SFPN wouldn’t be the first neurological disease to be caused by an immune response. Other autoimmune diseases, such as Guillain-Barre Syndrome, Sjogren’s Syndrome and rheumatoid arthritis can attack nerve fibers in the body as well.
It’s important to note that Oaklander’s study was a proof of concept study, not a phase III trial. A proof of concept study is the first step to a Phase III trial. It demonstrates that a treatment might be effective and appears to be safe. A randomized, controlled trial is hopefully next.
The downside of IVIG is that it is extremely expensive ($10,000/month) and hard to get insurance companies to pay for. Dr. Oaklander is reportedly exploring less expensive and easier to manage immunotherapies.
Big Questions Ahead
The biggest question ahead for fibromyalgia and ME/CFS patients is not how common the small fiber neuropathy is but how far it extends. If it’s simply found in the skin, its importance is limited. If it extends further into the body – watch out.

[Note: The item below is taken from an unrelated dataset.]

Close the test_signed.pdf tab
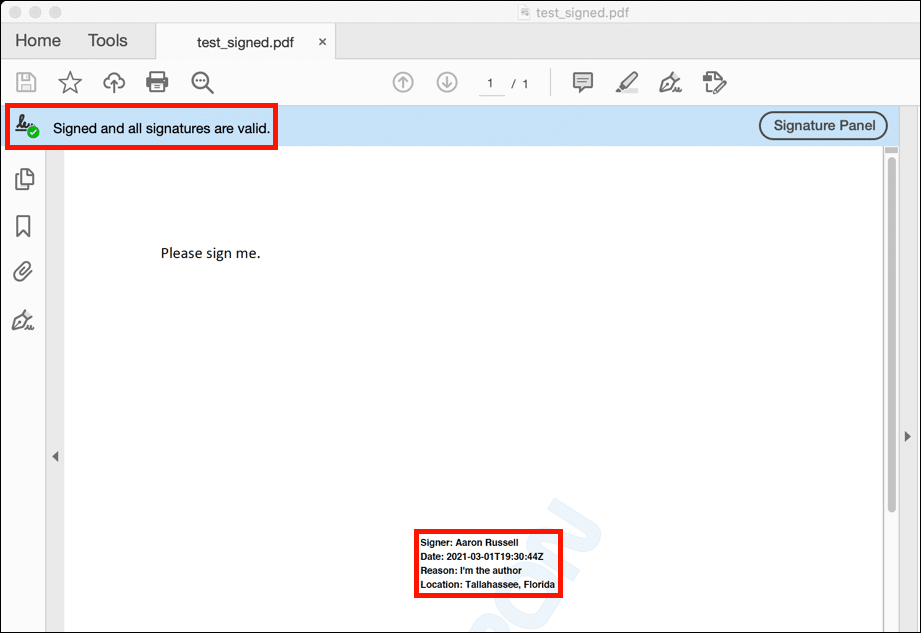The height and width of the screenshot is (633, 921). click(322, 42)
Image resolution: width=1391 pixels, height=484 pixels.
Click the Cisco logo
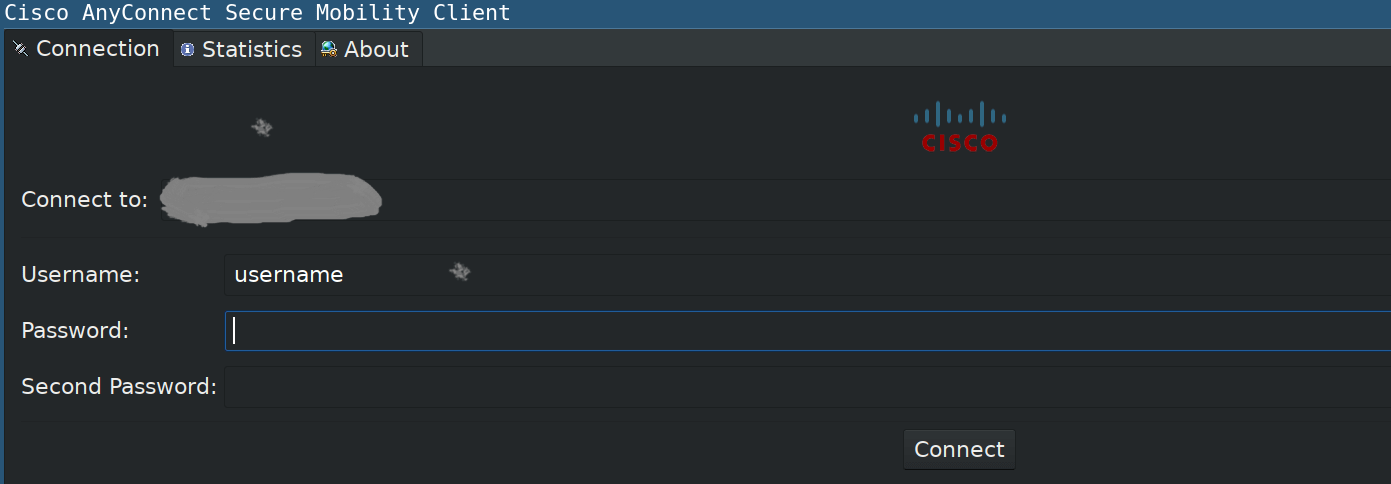pos(960,127)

A recent study suggested that small nerve fiber problems could be impacting the lungs in fibromyalgia. The study found that FM patients’ total lung volume was fine, but every measure of lung functioning (carbon monoxide transfer factor, carbon monoxide diffusion capacity, alveolar capillary membrane volume and pulmonary capillary blood volume) was significantly reduced.
Further analyses found that the reduction in lung diffusing capacity was probably due to a significant reduction in lung capillary lung volume; i.e. the microvascular volume of the FM patients’ lungs had declined. That, in turn, implicated the cardiac autonomic nerves.

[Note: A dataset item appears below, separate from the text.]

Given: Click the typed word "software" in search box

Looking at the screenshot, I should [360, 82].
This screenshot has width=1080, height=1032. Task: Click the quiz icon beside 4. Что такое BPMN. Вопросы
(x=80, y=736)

Bigger studies are clearly needed. This field is still evolving. The diagnostic protocols, especially for younger people, are being reworked. It’s not clear, at least to me, how SFPN damage in other areas can be assessed. It’s also not clear how much the SFPN patients in the study were helped or what other less expensive treatments might be helpful.
This field of inquiry, however, is moving forward fairly quickly and obviously has chance to make a major impact. The idea of a process affecting small nerve fibers across the body is nothing if not intriguing. For me, I’m particularly interested because only in the context of small fiber neuropathy has one of my most aggravating symptom – burning sensations in the skin particularly after exercise – ever been mentioned.
Dr. Oaklander is working with Dr. Systrom, the pulmonologist at Brigham and Women’s Hospital in Boston, who produced groundbreaking work on the cause of the exertional intolerance in ME/CFS and other diseases. A donor-initiated grant to the Solve ME/CFS Initiative (SMCI) is allowing Dr. Systrom, for the first time, to focus specifically on ME/CFS.
The Oaklander/Systrom partnership seems ripe with possibilities. Both researchers believe an autoimmune or inflammatory process is likely behind the exertional intolerance and other issues in their patients. Both believe the skin is just the starting place in these patients; what’s happening there is also happening in other places, including the autonomic nerves that surround and regulate the activity of the blood vessels in our bodies.
Dr. Systrom can objectively identify people who can’t exercise. Dr. Oaklander can identify people with SFPN. Both are searching for the molecular roots of the problem.
This is duo has come completely out of left field. Neither of these researchers have been associated with ME/CFS before and both are backing into both ME/CFS and fibromyalgia in the best way possible. Both simply applied their testing protocols to people in pain and/or who are unable to exercise and found physiological issues. A lot of those people turned out to have ME/CFS and/or FM. Both are respected leaders in their fields. It’s a wonderful progression.